So, in order to make the business case—and hope we’ll hear more about this on the panel later today—
for lots of these applications, the energy cost—you know—if the customer’s aren’t willing to pay
thousands of times as much to have it done securely, which for most applications where what the
customer’s getting is privacy, that’s probably a very hard sale. And—you know—data centers are
already using one or two percent of all the energy; if we scaled that by a factor of a thousand to make
everything an MPC, then that’s an awful lot of energy.
The other things that I think do matter—and this is why even the sort of simple applications like our
“Genetic Dating” or equivalent are not really useful in practice today and not being widely deployed—
are these kinds of questions. So, our moral, and as both theoreticians and practitioners in this field we
always make this assumption that your goal is to not leak anything when you do the computation, and
then you get to the end of it, and you blast this output out that probably reveals a lot of things you
might not want someone to infer from the sensitive data you started with. And so, I think that’s a really
important question to try to understand—are there ways to measure or to limit or at least reason about
how much information the adversary can infer from what gets released as output? And I think that’s an
area where there’s very little progress in understanding that or figuring out how to do that.
The other thing, at least for a lot of scenarios is, if you want an end user to understand and get some
value from this, there has to be some way to convey that or to make that meaningful to them. And my
example of this—we built a… sort of a toy application maybe a little less toy than the genetic dating one,
where you would be able to compare your contact lists and two people with their mobile phones would
be able to find out if they know anyone in common and otherwise not reveal anything about their
contact list. And this was a nice demo and it took about a minute or two to run, back a couple of years
ago when we were first showing it, and that was enough time to show a little animation on the screen,
and be able to tell people—you know—here’s why this is so cool and you’re getting all these extra
privacy guarantees. Unfortunately, films got faster, and so if you do this now, it only takes a few
seconds, and then no one believes anything as interesting is going on. So maybe the way to convey enduser value is to have, like, long time-outs and animations, and I know there are commercial products
that do this, that have the sort of progress bar running the super super-duper encryption. So, the longer
that takes the more confident your users are. I hope that is not the answer for us.
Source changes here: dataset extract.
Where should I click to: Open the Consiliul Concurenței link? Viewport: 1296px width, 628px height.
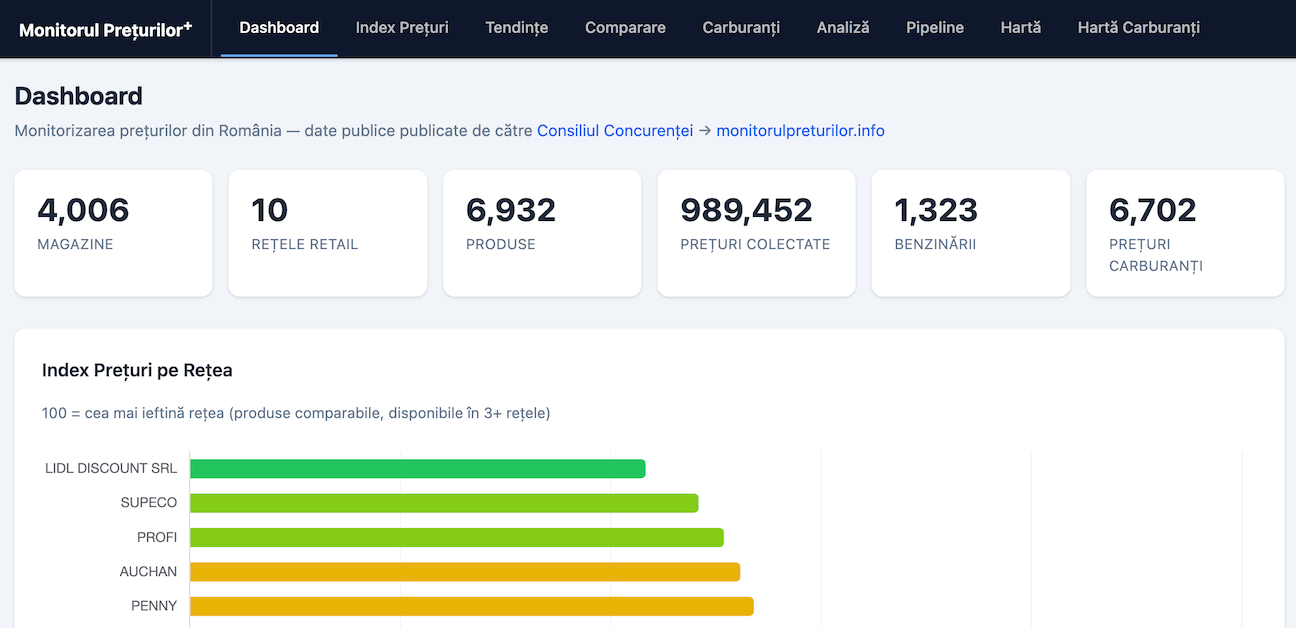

And the third reason is, it still requires a lot of expertise and a lot of effort and a lot of work to build an
MPC system, especially one if you want to actually do the entire system not just the part of the
computation that we tend to focus on. So to build an end-to-end system that includes a user interface
or whatever it includes to make it meaningful and connects with all the things that are necessary to
make a real application. So those things involve a lot of work, and I don’t think much has… there’s been
some progress in recent net costs, but it’s still very high.
Okay. So, my third claim is that we don’t yet know what the “killer app” for MPC is and maybe we’ll get
some more insight at the business panel today, but I think most of the apps that we talk about are
probably not the thing that’s going to get MPC widely deployed—and it’s probably not really privacy.
Alright, I think a lot of us, including me, are motivated to work in this area because we care about
individual privacy and want to empower individuals to be able to interact with services or other people
in ways that give them control over their data. The reality is that the value and the amount that people
will pay for that is very little. So, unless there’s some magic way to get over this factor of a thousand
energy cost, it would be great to have sort of a privacy preserving version of our web mail or search
engines, all these things, but unless people are willing to pay for them in some other way than having
them free with advertising, it seems really hard to make that successful.
Okay, so I’m gonna show a little movie that hopefully will get people thinking about what that “killer
app” should be. I don’t know what it is, but I hope someone here will be able to tell me before the end
of the talk today or at least by the end of the day.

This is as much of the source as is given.